Siamo tutti motivati da qualcosa che desideriamo, e desideriamo avere le cose più diverse: chi la fama, chi un traguardo lavorativo, chi i soldi, chi un oggetto particolare, che sia un’auto, un vestito, un giocattolo. Qualsiasi sia il contenuto, riuscire ad ottenerlo ci motiva, perché sentiamo che averlo ci farà felici. A questo punto è legittimo chiedersi: cosa può rendermi felice? Come posso coltivare la felicità? Le neuroscienze hanno prodotto contributi notevoli al riguardo. Sono state fatte tante ricerche sul funzionamento cerebrale in relazione alla felicità, sia a livello di elettrofisiologia, quindi di onde elettromagnetiche nel cervello, che a livello di neurotrasmettitori, quelle sostanze che veicolano le informazioni tra i neuroni. Le nuove conoscenze sul funzionamento del nostro cervello ci hanno permesso di scoprire alcuni “trucchi” per sollecitare in noi la felicità che, per essere davvero efficaci, vanno collocati in una prospettiva lungimirante di autoconsapevolezza.

-- -- --

RICHIESTA DI LAVORO 1: Elenca le cose desiderate che il testo sulla felicità introduce con «chi».
RICHIESTA DI LAVORO 2: Prosegui il testo sulla felicità a partire dalla sua ultima frase.
Le righe non hanno alcun ruolo in questo lavoro.

RIGHE FORNITE:
-- -- --

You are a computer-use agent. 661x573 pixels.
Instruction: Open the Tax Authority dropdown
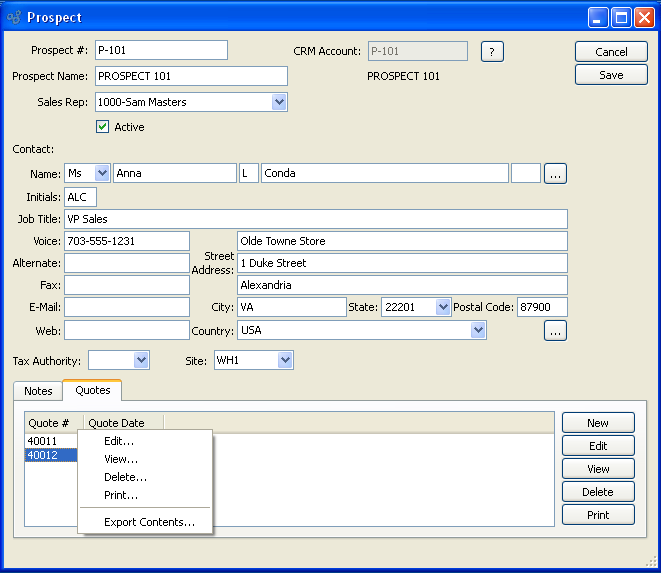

-- -- --

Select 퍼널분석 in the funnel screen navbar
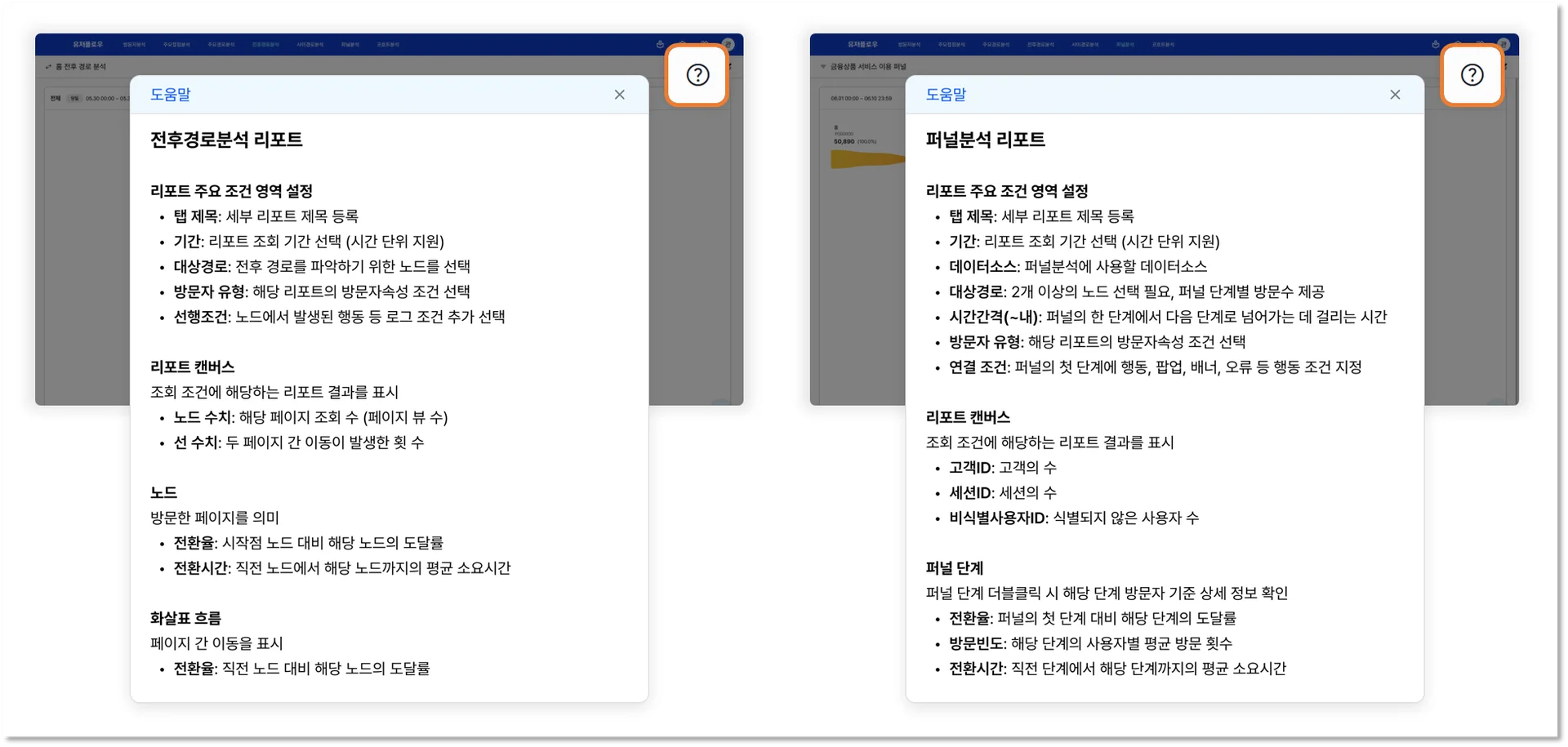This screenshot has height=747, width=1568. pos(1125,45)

-- -- --

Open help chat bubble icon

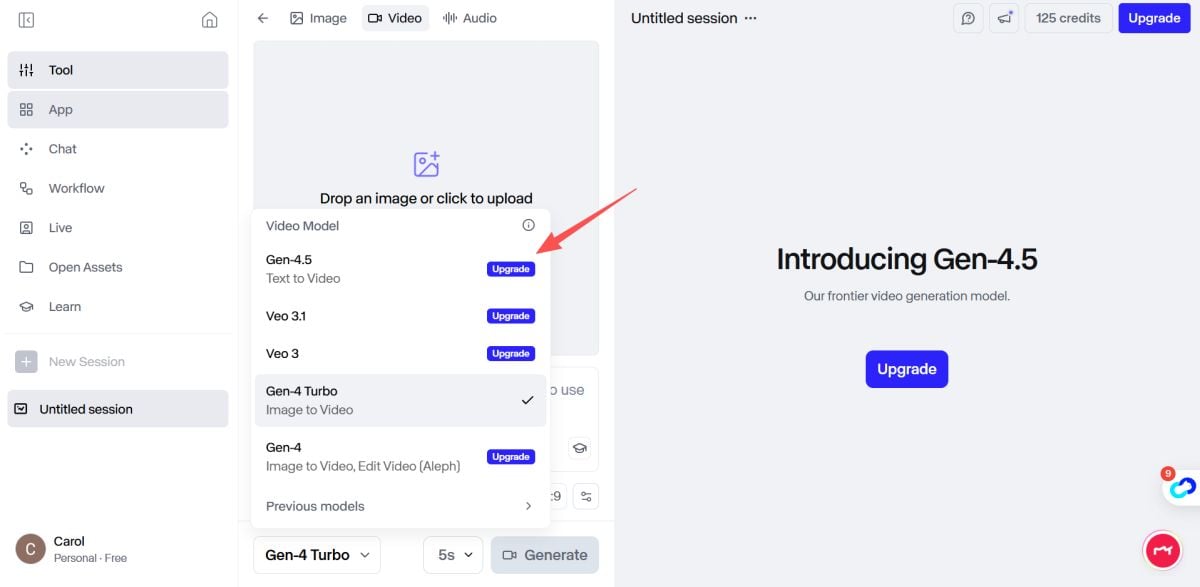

-- -- --

RISULTATO ATTESO 1:
la fama
un traguardo lavorativo
i soldi
un oggetto particolare

RISULTATO ATTESO 2:
In realtà, sono ancora limitate le nostre conoscenze sul cervello e la mente. Negli ultimi decenni tuttavia importanti scoperte ci hanno fornito nozioni fondamentali. Le nostre attuali conoscenze sul cervello mostrano che il dualismo corpo-mente è una dottrina ormai superata. Siamo lontani dal “dualismo anima- corpo”, dal concetto cioè che il cervello (entità materiale) e la mente (entità immateriale) siano due sostanze separate, secondo l’ impostazione di Cartesio.

Per i neuro scienziati, è il cervello a “produrre” quella cosa cui abbiamo dato il nome di “mente”. La mente è qualcosa che il cervello “fa”. Il cervello “è” la nostra anima, la nostra mente. Una conclusione che mette in profonda crisi le nostre millenarie concezioni filosofiche e teologiche, a partire dal pensiero di Platone, il padre della filosofia occidentale e “l’inventore” dell’ anima, indipendente dal corpo, e dunque immortale. La mente dunque “non è altro che il cervello” ( S. Le Vay), ”ridotta” perciò a un processo biologico, non più sostanza immateriale, ma sostanza materiale.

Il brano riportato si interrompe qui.